Остановившись, он принялся манипулировать компасом и блокнотом. Затем наш поход продолжился до следующей остановки.
– Посмотри, канал становится глубже, – сказал мой провожатый. – Минуту назад тут было почти сухо, а теперь течение заполняет его. Это прилив идет, причем, обрати внимание, с запада, то есть со стороны Везера. А это говорит о том, что мы пересекли водораздел.
– Водораздел? – недоуменно переспросил я.
– Да, так я их называю. Понимаешь, эти обширные пески похожи на гряду холмов, разделяющую две равнины. Они вовсе не такие плоские, какими кажутся, – всегда есть место, вернее даже, гребень, расположенный в самом высоком месте. Когда канал прорезает отмель, самым мелким он будет там, где пересекает именно этот гребень. В пик отлива там, как правило, совсем сухо, а спускаясь по обе стороны от него к морю, канал становится все глубже. Во время прилива море гуляет, ясное дело, где хочет, но, как только начинается отлив, вода расступается по обе стороны от гребня и канал разделяется на две реки, текущие в противоположном друг другу направлении и берущие начало от центра, или водораздела, как мы его назовем. И напротив – с наступлением прилива пролив подпитывается двумя потоками, устремляющимися к центру и встречающимися в середине. В данном месте в роли кормильцев выступают Везер и Эльба. Вот это течение направлено на восток, время дня говорит о том, что начинается прилив, из вышесказанного следует вывод: водораздел расположен между нами и яхтой.
– А почему это так важно?
– Потому что течения эти очень сильны и необходимо точно знать, если ты вдруг теряешь основное и попадаешь в ложное. Кроме того, когда пересекаешь отмель при падающей воде, гребень представляет собой критическую точку, и не помешает представлять, миновал ты ее или нет.
Мы шли до тех пор, пока дорогу не преградила обширная лагуна. Выглядела она куда внушительнее канала, но Дэвис после краткого осмотра презрительно хмыкнул.
– Это тупик, – сказал он. – Видишь тот песчаный горб, которым она образована?
– Но лагуна отмечена боном, – возразил я, указав на покосившийся шест на берегу и погрозив обманщику пальцем.
– Да, еще одна ошибка – это старое русло, которое теперь обмелело. Тот бон обманный. Дальше нам идти нельзя, вода быстро прибывает. Я только возьму пеленг на направления, какие отсюда видны.
Эта фальшивая лагуна оказалась одной из целого ряда, расположенных далее к западу, они разбухали и тянули друг к другу руки через разделявшие их ребра пески. Отдаленное шипение постепенно приближалось и делалось все громче, а за ним стал различим грохот прибоя.

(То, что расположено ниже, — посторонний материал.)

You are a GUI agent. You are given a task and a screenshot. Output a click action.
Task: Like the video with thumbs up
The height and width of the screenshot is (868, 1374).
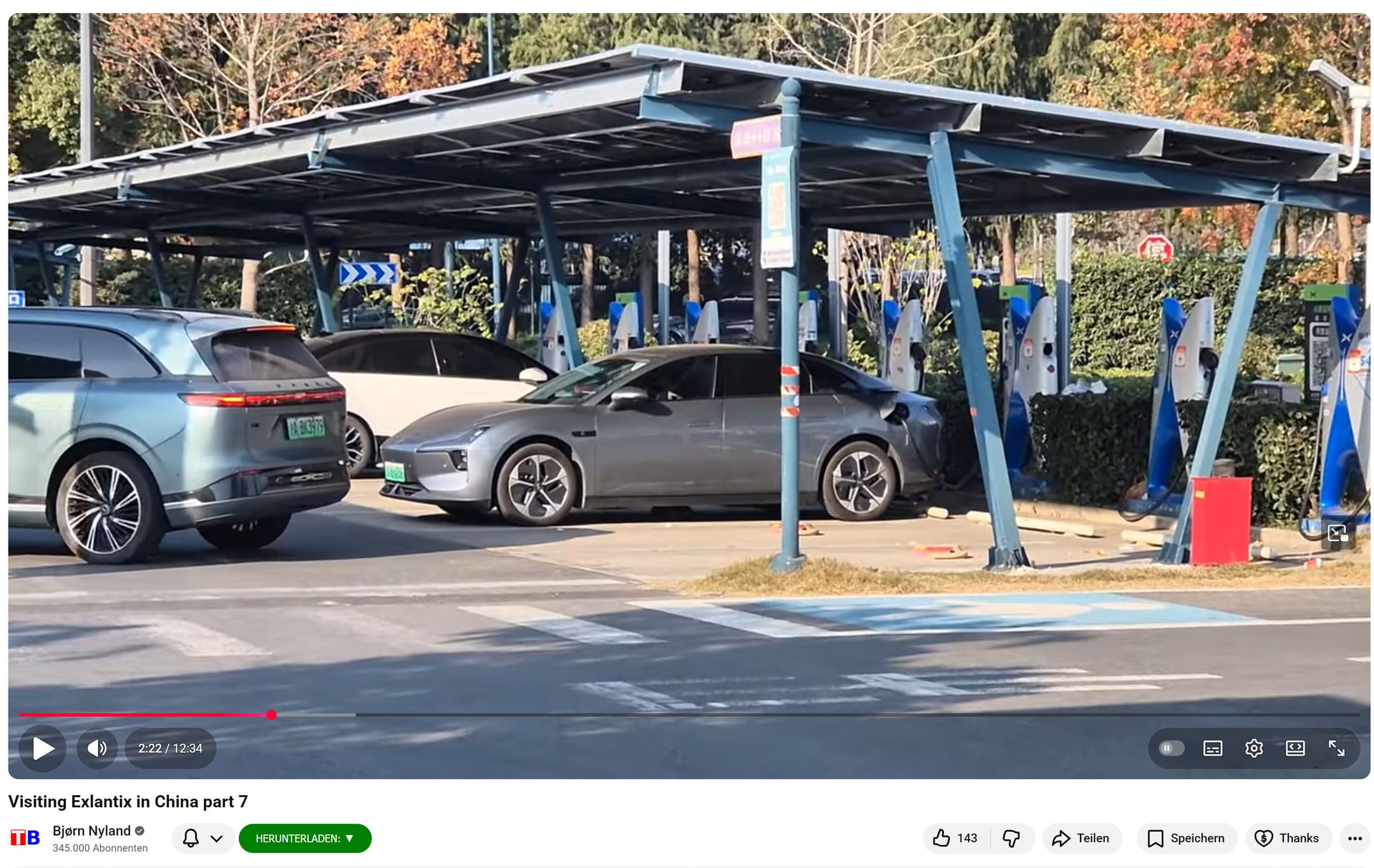tap(956, 838)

Повернувшись спиной к ветру, мы поспешили к "Дульчибелле", подгоняемые растущим с каждой минутой уровнем воды в канале.
– Самое время обследовать противоположную сторону, – заявил Дэвис, когда мы подошли к яхте, и я поздравлял себя, что нам удалось достичь базы, не обнаружив, что коммуникационные линии перерезаны.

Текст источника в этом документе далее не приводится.